Radioactivity refers to the property of certain atomic nuclei to transform into other nuclei without external influence, and to emit high-energy radiation in the process. This process produces stable and/or radioactive decay products, which can also decay further.

Various types of so-called ionising radiation can be released during such nuclear decay: Alpha and beta radiation are particles that can be easily shielded. These radiations pose a health threat when the emitters are inhaled or ingested, as they will continue to radiate in the human body. Gamma radiation is high-energy electromagnetic radiation, and is more difficult to shield than alpha and beta radiation. Containers made of mainly heavy (dense) materials such as steel, concrete or lead are used for shielding.

Neutron radiation can penetrate these heavy materials, but is slowed down (moderated) by water, graphite or certain plastics, for example, and can be trapped by certain materials (often boron).

Radioactivity occurs naturally, and can also be produced by humans. Human civilisation produces a large number of radioactive (waste) substances - for example through nuclear fission in nuclear power plants. Their hazard potential requires elaborate safety systems. The Atomic Energy Act and the Radiation Protection Ordinance contain numerous regulations to protect people and the environment from the harmful effects of these substances.

Effect of ionising radiation on humans

All life has evolved under the influence of natural radioactivity. Today we know that ionising radiation, regardless of whether it is of natural or artificial origin, can have a damaging effect on cells by altering or destroying the genetic material (DNA) of living cells.

Even though the organism has the ability to recover from radiation damage, its defence and repair systems can fail or become overwhelmed.

Long-term and short-term radiation effects

As far as low radiation doses are concerned, there is a certain probability that radiation effects will occur years or decades after exposure. Depending on whether it is a germ cell or a body cell, the genetic make-up may change or cancers such as leukaemia may develop. The radiation dose cannot be used to make any statements about radiation damage, but it can be used to make statements about the probability that radiation damage will occur. For information: For people living in Germany, the average radiation dose from natural sources is 2 millisieverts per year.

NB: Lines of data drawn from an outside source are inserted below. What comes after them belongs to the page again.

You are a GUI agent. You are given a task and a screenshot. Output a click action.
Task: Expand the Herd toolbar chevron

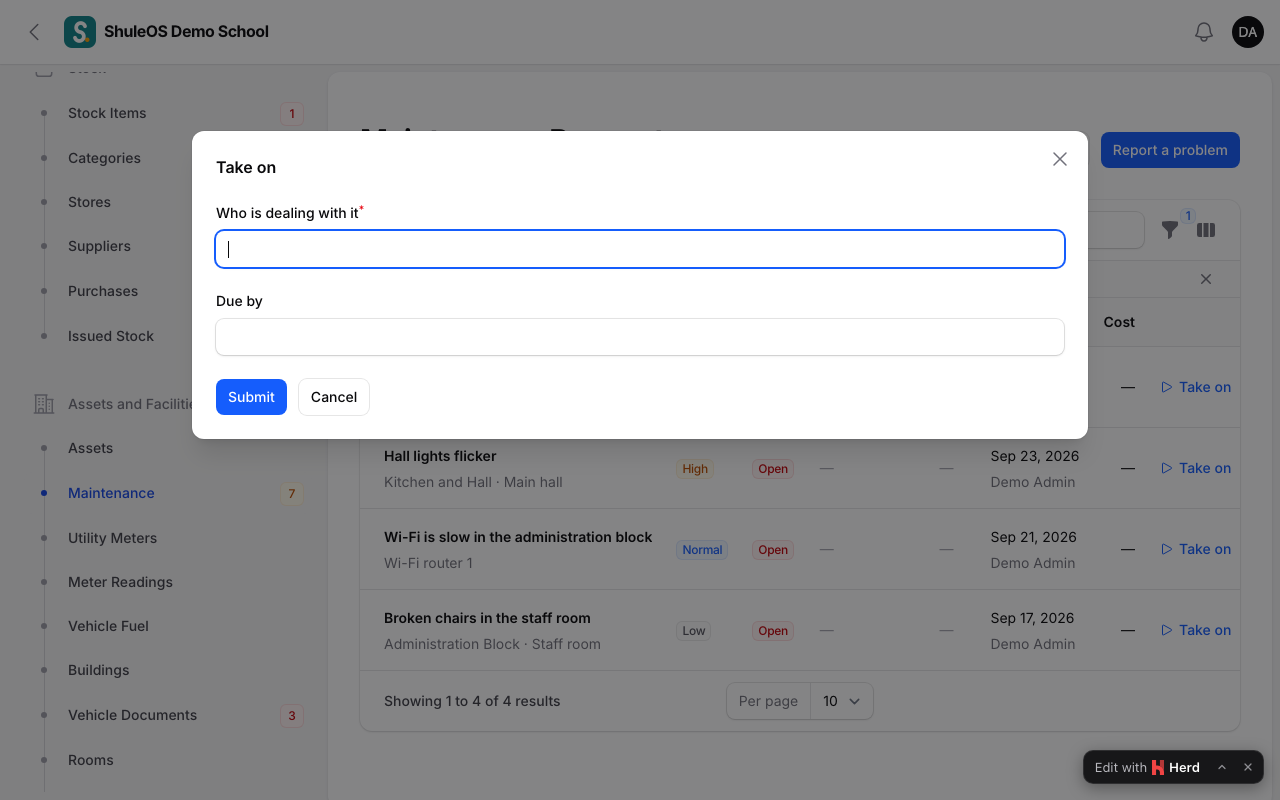click(x=1222, y=767)
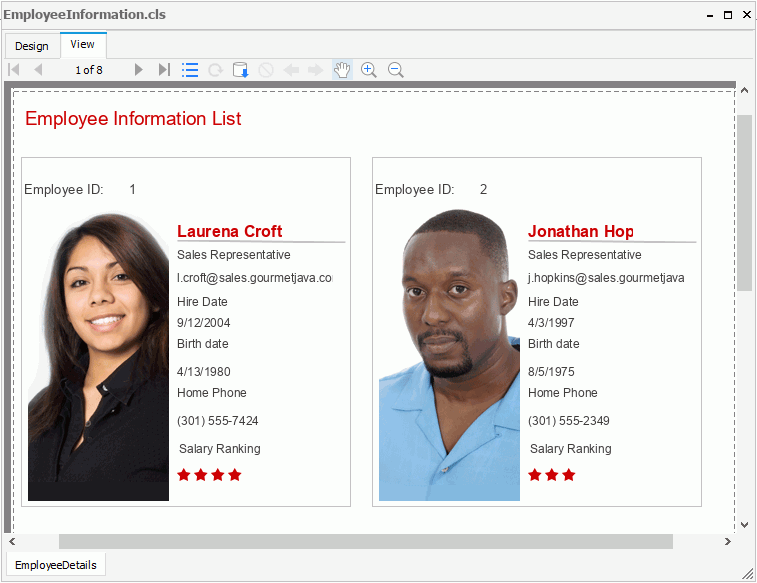Click Jonathan Hopkins' photo

449,355
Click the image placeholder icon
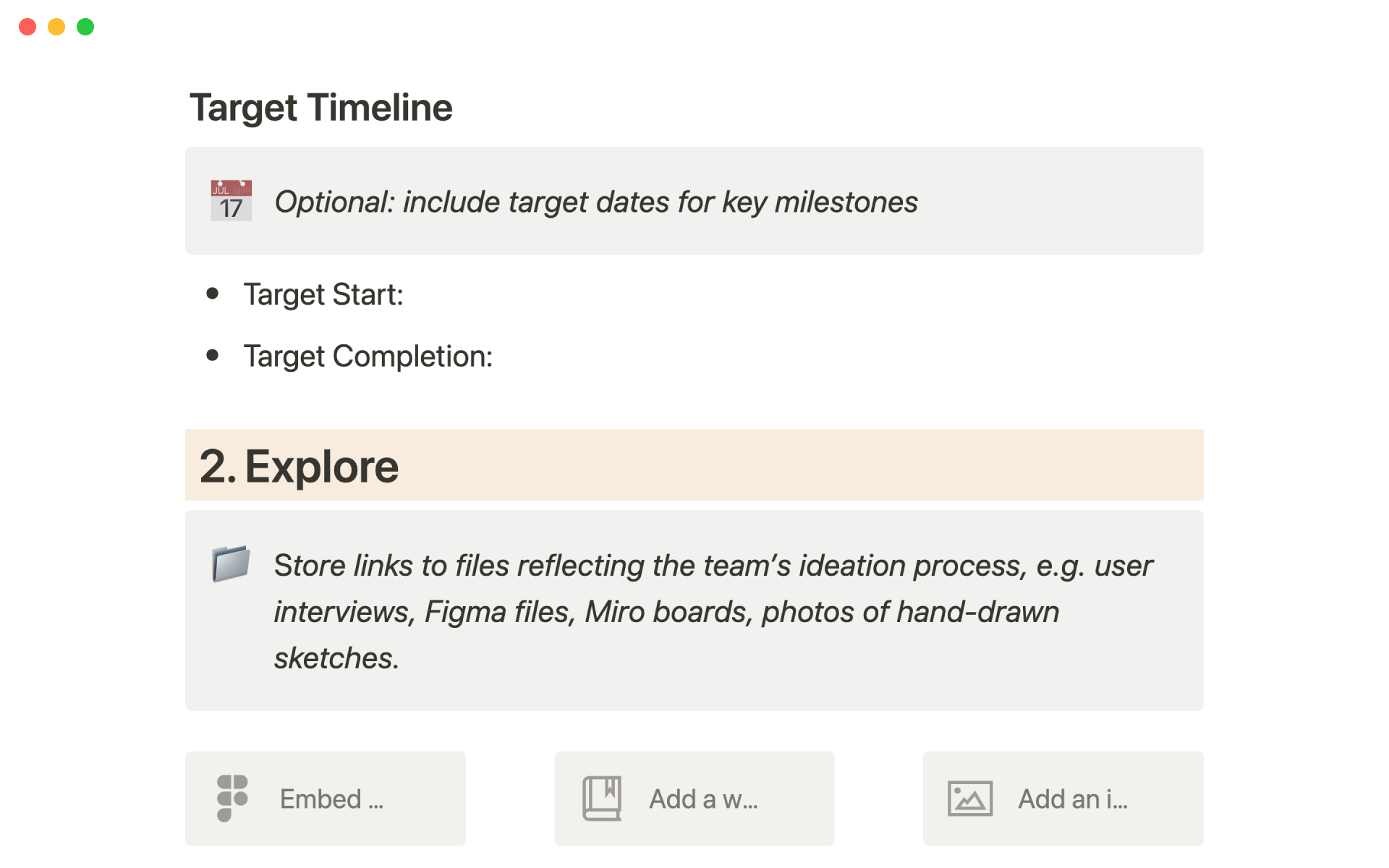Viewport: 1389px width, 868px height. coord(969,799)
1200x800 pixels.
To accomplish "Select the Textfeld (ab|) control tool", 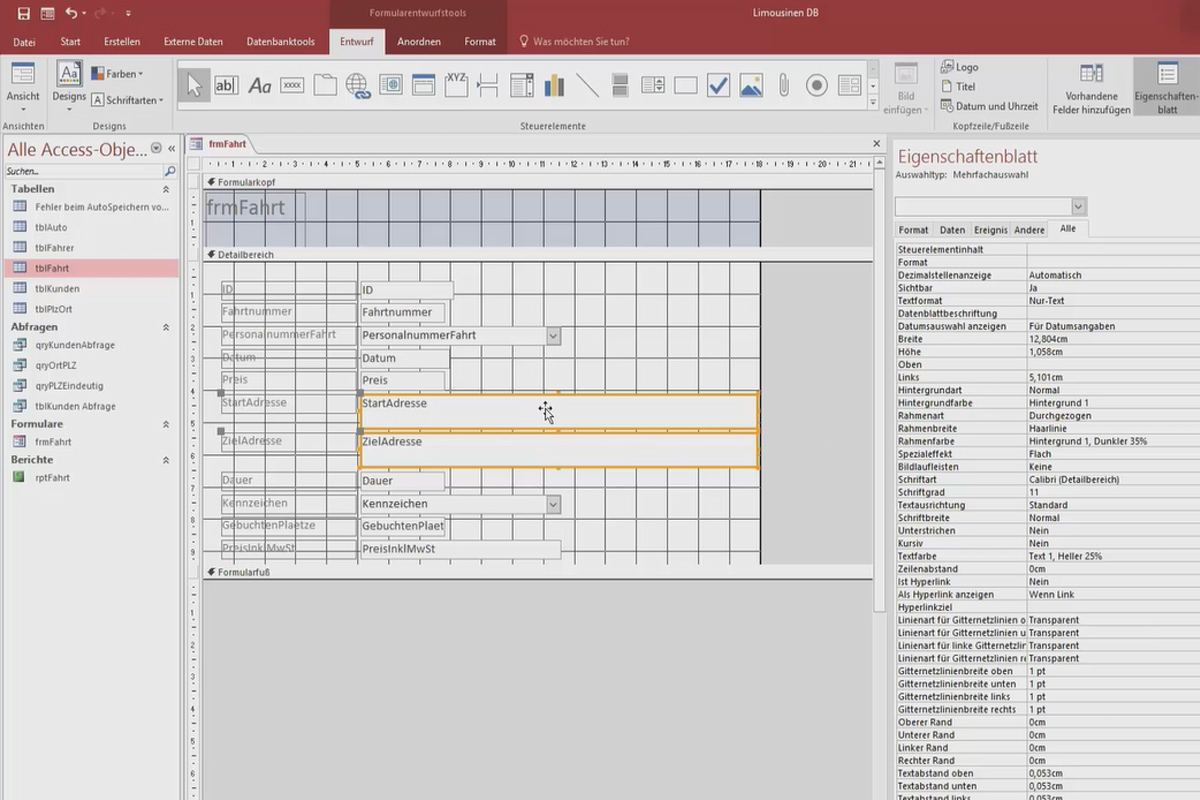I will [x=226, y=86].
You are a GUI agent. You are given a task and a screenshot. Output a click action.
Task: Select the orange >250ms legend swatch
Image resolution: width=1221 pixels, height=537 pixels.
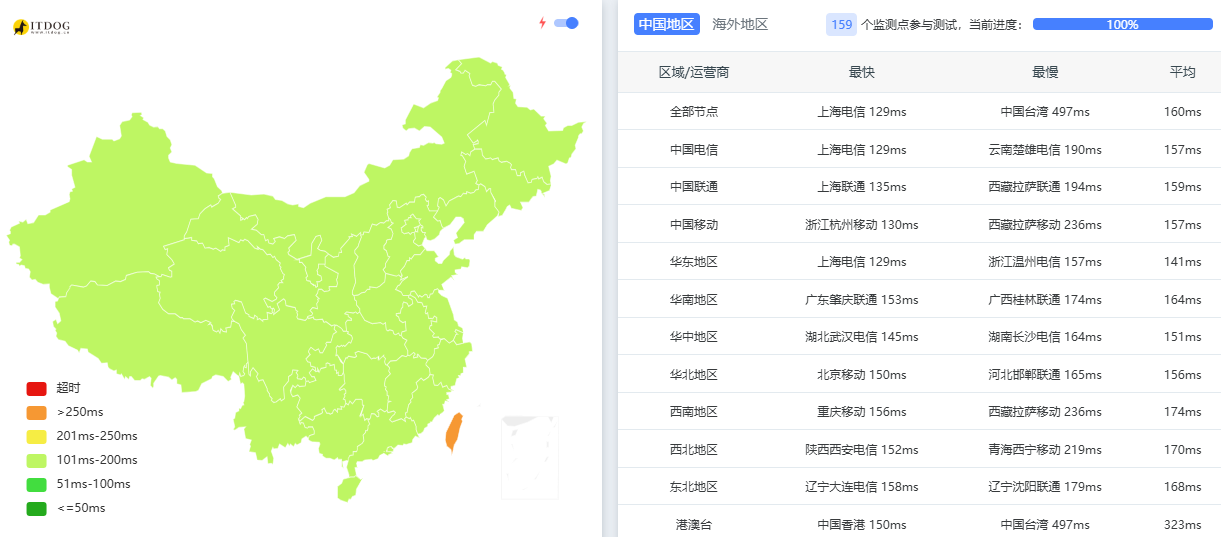[37, 412]
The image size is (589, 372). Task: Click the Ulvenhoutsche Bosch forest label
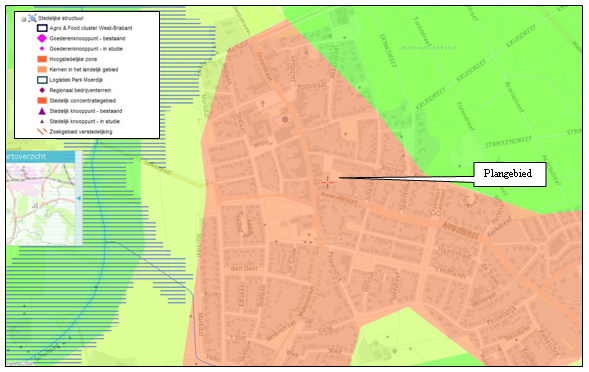pyautogui.click(x=428, y=48)
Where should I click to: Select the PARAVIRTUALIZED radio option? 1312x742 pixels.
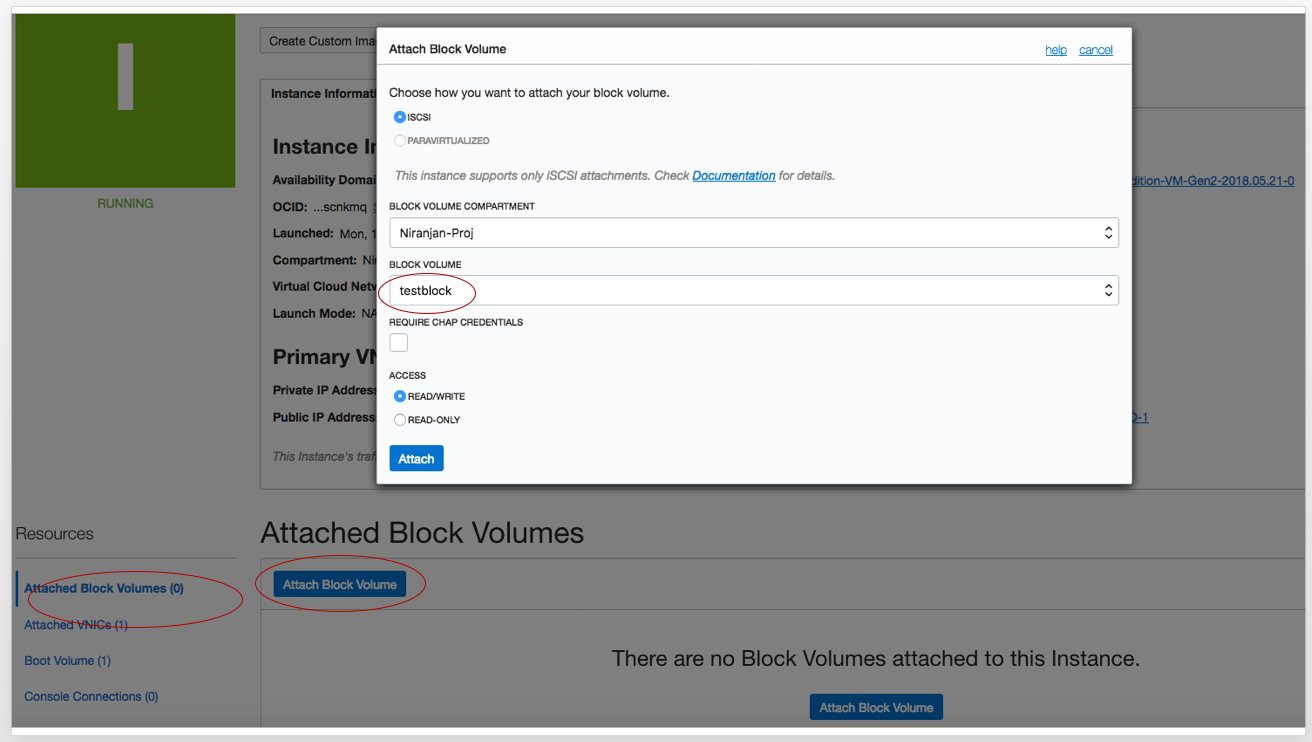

However, situations may arise in which people are exposed to a high radiation dose for a short time, e.g. during the clean-up work in the immediate vicinity of the Chernobyl and Fukushima reactors that suffered accidents. In such cases, health damage will occur immediately or within a few weeks. This type of damage – experts speak of deterministic radiation effects – only occurs following a high radiation dose above a certain threshold. For humans, this is around 500 millisieverts. If this threshold is exceeded by a factor greater than ten, this will usually lead to death.